The first item on the 8 o’clock news on CVM TV this evening was the parliamentary committee debate on the Offences Against the Person Act, in particular, marital rape. This might seem like old news in other parts of the world, but here in Jamaica, there remain laws left over from Victorian times that are only now being updated. And to be fair, by updating the laws now, with the further development of women’s rights in the last twenty years, Jamaica has a golden opportunity to leapfrog towards more equitable and realistic legislation than might be found in other countries.
On the international stage, Jamaica seems to be an active participant in the promotion of women’s rights, ratifying the UN Convention on the Elimination of all forms of Discrimination Against Women (CEDAW) in 1981, and adopting the Forward Looking Strategies generated at the Third Conference on Women in Nairobi, Kenya in 1985. Ratifying and adopting are easy; actually implementing change is more of a challenge, as shown in the summary of Jamaica’s national action plan and strategies for implementation of the Platform for Action (Beijing, 1997) — data for the adoption and for the allocation of resources is tersely marked “NA”, meaning in practice, no adoption, no allocation.
Nevertheless, Jamaica’s ratification of CEDAW means that it accepts the following actions are criminal offences:
- to assault, injure or wound a spouse or partner;
- to threaten and put a person in fear;
- to rape and force a woman to have sexual relations against her will.
Bringing these definitions into national law is another matter, as was evident at last week’s session of the committee discussing the Offences Against the Person Act, in which the Jamaica Constabulary Force, backed by government Senator Norman Grant, submitted that referral to the Director of Public Prosecution (DPP) be maintained in cases of marital rape. Their argument was that the intervention of the DPP would help preserve the institution of marriage. Grant suggested that this would offer a chance to “save the marriage” and a “second opportunity for the family to be restored”. Hello?! Preserving an abstraction over a physical assault? Encouraging children to grow up in an abusive environment?
In a remarkable show of restraint in the face of such idiocy, Joyce Hewitt, vice-president for Public Education and Legal Reform at Woman Inc, claimed that, “Marital rape occurs in a chronic situation where the marriage has already broken down.” In this way, she was able to deflect the argument for preserving the “institution of marriage”, and Attorney General and Committee Chair Senator A.J. Nicholson accepted that marital rape need not be referred to the DPP, but treated as any other crime.

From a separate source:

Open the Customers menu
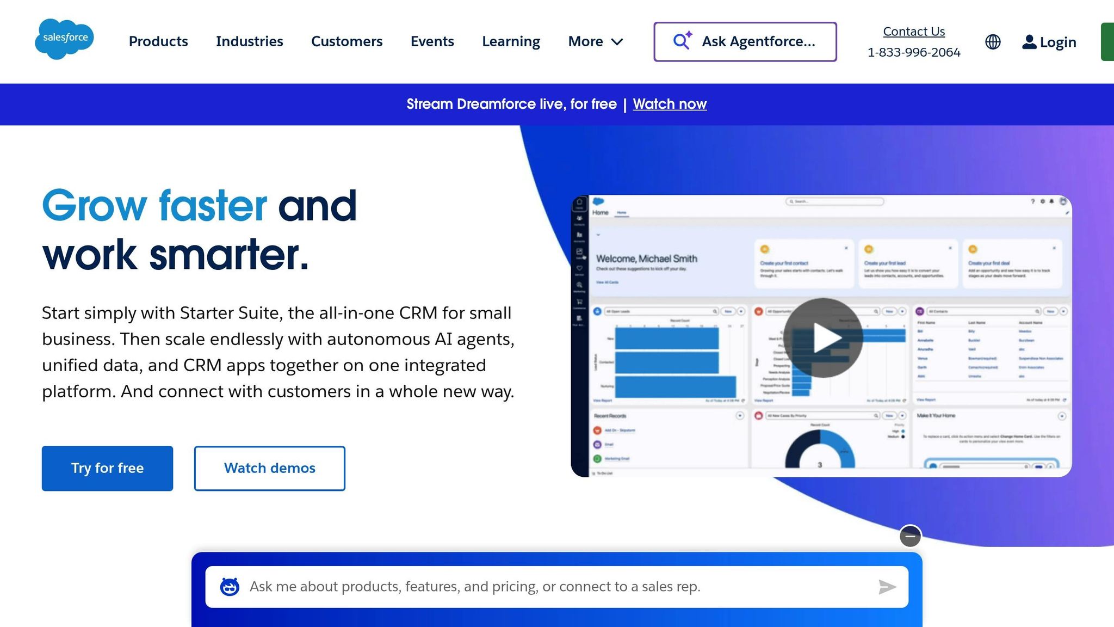click(346, 41)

So far, so good. Yet, by arguing that marital rape occurs in collapsed marriages, Hewitt had unwittingly set the scene for today’s debate about the definition of marital rape. After the committee meeting, the Attorney General tried to explain to the TV reporter when rape “can” occur in marriage: When a marriage is “on the rocks”, then non-consensual sex is rape; when it takes place within a “wholesome” marriage, it is not.
Compared with the evidence-based definitions in the CEDAW, such terms as “on the rocks” and “wholesome” have no place in a serious debate on criminal offences, and it is mindboggling for the government’s highest legal authority to use such terms, even if he is trying to show himself as a plain-talking man of the people. “Wholesome marriage” and “marital rape” are mutually exclusive terms: if marital rape occurs, then the marriage is not wholesome — it’s that simple.
So let’s have no more talk of wholesomeness, and keep it clear: non-consensual sex is rape, regardless of the marital status of those involved, and rape is a crime.
Update: This text was published in the Jamaica Observer on 11 March 2007.